If Justice Alito was indeed including LGBT people in his caveats that Hobby Lobby could not be used to discriminate beyond the specific issue of certain forms of contraception ― and that’s a big if, since he wrote only of racial discrimination ― his dissenting opinion a year later in Obergefell may show a shift.

Indeed, his speech last week, using that decision, warned that LGBTQ rights have gone too far, somehow infringing on religious liberty ― and he’s clearly speaking of the bakers, the florists, the photographers and perhaps even the Kim Davis’s who claimed their rights were threatened ― and that LGBTQ rights have to be reined in. And Alito has argued that it should be illegal to compel pharmacies to dispense emergency contraception, so his view on this is much broader.

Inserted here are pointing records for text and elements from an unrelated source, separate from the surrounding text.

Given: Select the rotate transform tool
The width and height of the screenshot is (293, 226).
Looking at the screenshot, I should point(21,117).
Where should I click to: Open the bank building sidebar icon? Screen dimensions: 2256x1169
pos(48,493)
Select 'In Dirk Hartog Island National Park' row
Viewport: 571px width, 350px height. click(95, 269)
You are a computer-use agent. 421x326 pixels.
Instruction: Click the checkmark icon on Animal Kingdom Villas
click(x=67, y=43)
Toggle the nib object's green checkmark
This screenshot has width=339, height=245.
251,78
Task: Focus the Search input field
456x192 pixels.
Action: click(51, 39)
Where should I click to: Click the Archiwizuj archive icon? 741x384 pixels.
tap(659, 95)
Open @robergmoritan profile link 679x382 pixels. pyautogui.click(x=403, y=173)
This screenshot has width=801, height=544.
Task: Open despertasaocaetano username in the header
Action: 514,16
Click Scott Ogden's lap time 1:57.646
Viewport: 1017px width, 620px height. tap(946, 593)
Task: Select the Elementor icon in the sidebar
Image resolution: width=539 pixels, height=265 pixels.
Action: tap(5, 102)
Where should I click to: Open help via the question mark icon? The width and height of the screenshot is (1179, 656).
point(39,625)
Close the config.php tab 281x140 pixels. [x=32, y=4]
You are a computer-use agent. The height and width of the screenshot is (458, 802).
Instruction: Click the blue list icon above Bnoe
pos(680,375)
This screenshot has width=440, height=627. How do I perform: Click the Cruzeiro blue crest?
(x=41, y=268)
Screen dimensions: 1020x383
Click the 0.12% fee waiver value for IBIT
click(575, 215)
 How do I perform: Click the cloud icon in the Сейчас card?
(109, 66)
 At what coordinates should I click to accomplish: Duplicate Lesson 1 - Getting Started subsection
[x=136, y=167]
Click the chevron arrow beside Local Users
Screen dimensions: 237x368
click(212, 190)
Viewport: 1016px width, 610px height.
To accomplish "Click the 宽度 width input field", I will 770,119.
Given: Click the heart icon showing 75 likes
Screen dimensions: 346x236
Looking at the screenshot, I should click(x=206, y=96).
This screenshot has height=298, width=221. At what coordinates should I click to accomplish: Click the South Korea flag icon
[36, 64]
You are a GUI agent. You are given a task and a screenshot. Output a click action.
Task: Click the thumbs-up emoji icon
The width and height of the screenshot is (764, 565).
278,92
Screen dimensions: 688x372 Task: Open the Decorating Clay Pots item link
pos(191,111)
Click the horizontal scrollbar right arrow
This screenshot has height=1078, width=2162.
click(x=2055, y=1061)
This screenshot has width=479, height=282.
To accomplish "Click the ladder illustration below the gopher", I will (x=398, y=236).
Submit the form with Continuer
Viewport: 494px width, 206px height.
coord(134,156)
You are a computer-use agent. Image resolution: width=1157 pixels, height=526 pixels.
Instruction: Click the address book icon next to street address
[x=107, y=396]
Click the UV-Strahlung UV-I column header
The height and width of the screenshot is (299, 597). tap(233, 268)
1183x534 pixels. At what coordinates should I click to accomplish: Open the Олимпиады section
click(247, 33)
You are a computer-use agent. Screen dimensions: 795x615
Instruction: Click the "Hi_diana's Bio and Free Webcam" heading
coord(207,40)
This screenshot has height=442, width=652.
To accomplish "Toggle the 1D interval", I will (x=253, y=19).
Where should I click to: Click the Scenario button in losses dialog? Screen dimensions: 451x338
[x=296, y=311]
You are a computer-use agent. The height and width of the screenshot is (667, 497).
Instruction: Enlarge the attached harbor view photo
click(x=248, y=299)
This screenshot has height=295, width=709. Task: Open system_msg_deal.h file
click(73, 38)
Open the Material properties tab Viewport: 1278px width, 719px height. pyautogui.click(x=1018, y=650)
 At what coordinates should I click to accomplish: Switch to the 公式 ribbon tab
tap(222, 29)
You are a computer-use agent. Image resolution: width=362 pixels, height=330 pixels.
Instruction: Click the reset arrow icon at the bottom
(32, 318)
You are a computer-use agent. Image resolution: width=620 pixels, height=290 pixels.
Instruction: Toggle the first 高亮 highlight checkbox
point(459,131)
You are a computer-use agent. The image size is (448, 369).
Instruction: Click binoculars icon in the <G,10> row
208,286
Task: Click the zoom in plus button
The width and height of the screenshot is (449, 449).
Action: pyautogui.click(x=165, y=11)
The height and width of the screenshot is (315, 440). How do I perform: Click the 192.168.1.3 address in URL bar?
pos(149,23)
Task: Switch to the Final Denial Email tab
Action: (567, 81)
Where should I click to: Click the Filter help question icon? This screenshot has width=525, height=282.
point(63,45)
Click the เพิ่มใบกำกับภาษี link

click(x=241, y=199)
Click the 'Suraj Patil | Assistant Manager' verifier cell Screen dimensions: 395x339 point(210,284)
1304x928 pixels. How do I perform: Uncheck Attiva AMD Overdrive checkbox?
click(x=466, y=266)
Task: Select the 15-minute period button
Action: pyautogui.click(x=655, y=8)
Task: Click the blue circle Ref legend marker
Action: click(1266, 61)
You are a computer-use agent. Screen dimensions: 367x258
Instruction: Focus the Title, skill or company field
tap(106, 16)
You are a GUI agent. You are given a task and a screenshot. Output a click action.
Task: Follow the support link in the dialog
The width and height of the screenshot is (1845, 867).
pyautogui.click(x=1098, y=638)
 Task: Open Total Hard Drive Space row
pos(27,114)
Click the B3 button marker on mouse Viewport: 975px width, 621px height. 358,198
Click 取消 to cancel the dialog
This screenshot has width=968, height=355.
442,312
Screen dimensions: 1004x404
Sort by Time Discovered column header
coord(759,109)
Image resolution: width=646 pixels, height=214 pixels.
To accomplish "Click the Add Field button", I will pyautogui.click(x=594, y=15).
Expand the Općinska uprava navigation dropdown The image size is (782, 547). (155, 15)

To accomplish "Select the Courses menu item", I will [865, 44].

With Gorsuch on the court it seems certain Alito would get more help in making the case that their should be religious exemptions when it comes to public accommodations ― businesses ― and perhaps even government employees in the area of service to LGBTQ people and others. That’s why Gorsuch’s idea of religious liberty is dangerous. When we add what Republicans did to Merrick Garland, not even allowing hearings and a vote on President Obama’s nominee to the court, it’s absolutely incumbent on the Senate ― and Democrats, using the filibuster ― to vote down Gorsuch’s nomination.